:: Excerpt provided ::
The International Financial Reporting Standard (IFRS) 9, the new accounting principle for financial instruments, has several implications on banks. IFRS 9 specifies how an entity should classify and measure financial assets, financial liabilities, and some contracts to buy or sell non-financial items. In other words, IFRS 9 is being implemented through three stages; Classification & measurement of financial instruments, impairment of financial assets and hedge accounting. With that in mind, here are three strategic actions banks have to take to be ready for IFRS 9.
- Adjusting their portfolio strategy
IFRS 9 require banks to review and adjust their portfolio strategy to prevent an increase in P&L volatility. For example, banks need to review their allocation of lending to economic sectors and be more sensitive towards the economic cycle. IFRS 9 will also impact the duration of transactions as impairments of financial assets are now based on lifetime ECL (the expected credit losses resulting from all possible default events over the expected life of the financial instrument) and will therefore require higher loan-loss provisions. Banks are also advised to introduce collateral guarantees to lessen the increase in provisions for loss under IFRS 9.

:: Provided material ::
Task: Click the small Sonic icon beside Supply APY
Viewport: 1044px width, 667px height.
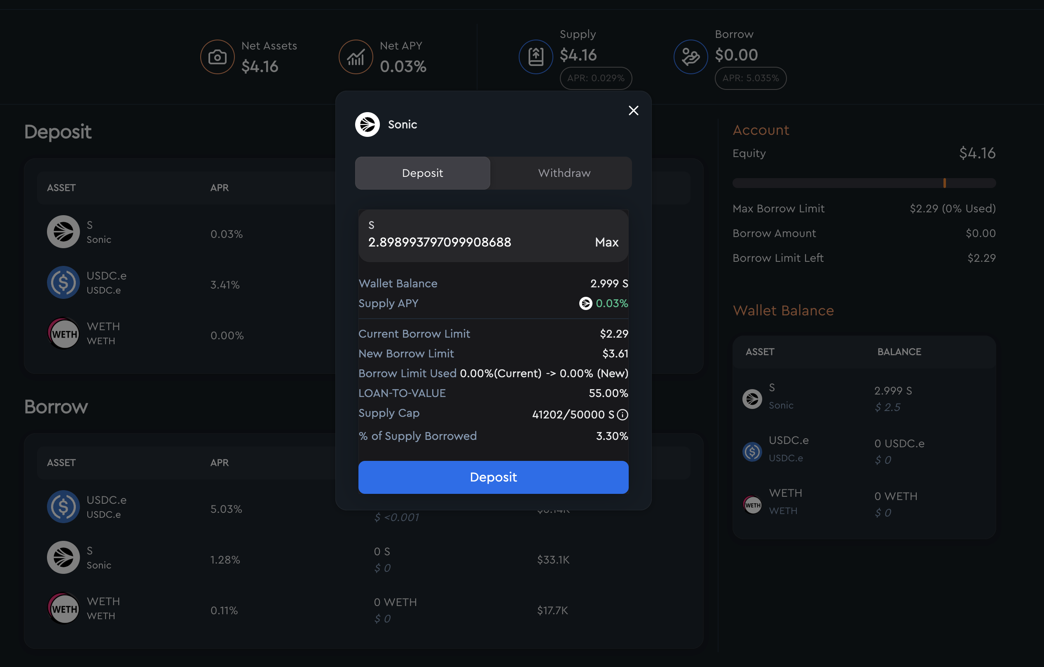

:: Stated goal 1 ::
Answer these from the text on IFRS 9:
(a) Besides financial assets and financial liabilities, what else does IFRS 9 say how to classify and measure?
(b) On what are impairments of financial assets now based?
(c) What are banks advised to introduce to lessen the increase in provisions for loss?
:: Stated goal 2 ::
Decide whether each statement agrees with the text on IFRS 9. Answer yes or no, and quote the words of the text that settle it.
(a) IFRS 9 is being put in place in three stages.
(b) Under IFRS 9, banks will need lower loan-loss provisions.
(c) Banks should become less sensitive to the economic cycle.
:: Stated goal 3 ::
Carry on the text about getting banks ready for IFRS 9 from where it stops.

:: Final result 1 ::
(a) Some contracts to buy or sell non-financial items.
(b) Lifetime ECL, the expected credit losses resulting from all possible default events over the expected life of the financial instrument.
(c) Collateral guarantees.

:: Final result 2 ::
(a) Yes: "IFRS 9 is being implemented through three stages"
(b) No: "will therefore require higher loan-loss provisions"
(c) No: "be more sensitive towards the economic cycle"

:: Final result 3 ::
- Change in risk appetite
Banks must reconsider their credit risk and overall risk appetite framework (RAF). In light of IFRS 9, banks should introduce mechanisms to discourage credit origination for clients, sectors, and durations that appear too risky and expensive.
- Provide appropriate training
As banks are required to provide for fully performing loans that migrate to the second stage of IFRS 9, relationship managers will now take on a new role of being tasked to monitor loans at risk of deterioration and propose mitigation actions. Hence, they need to be trained in new skills such as financial restructuring, workout, and capital management to help them deal with assets effectively.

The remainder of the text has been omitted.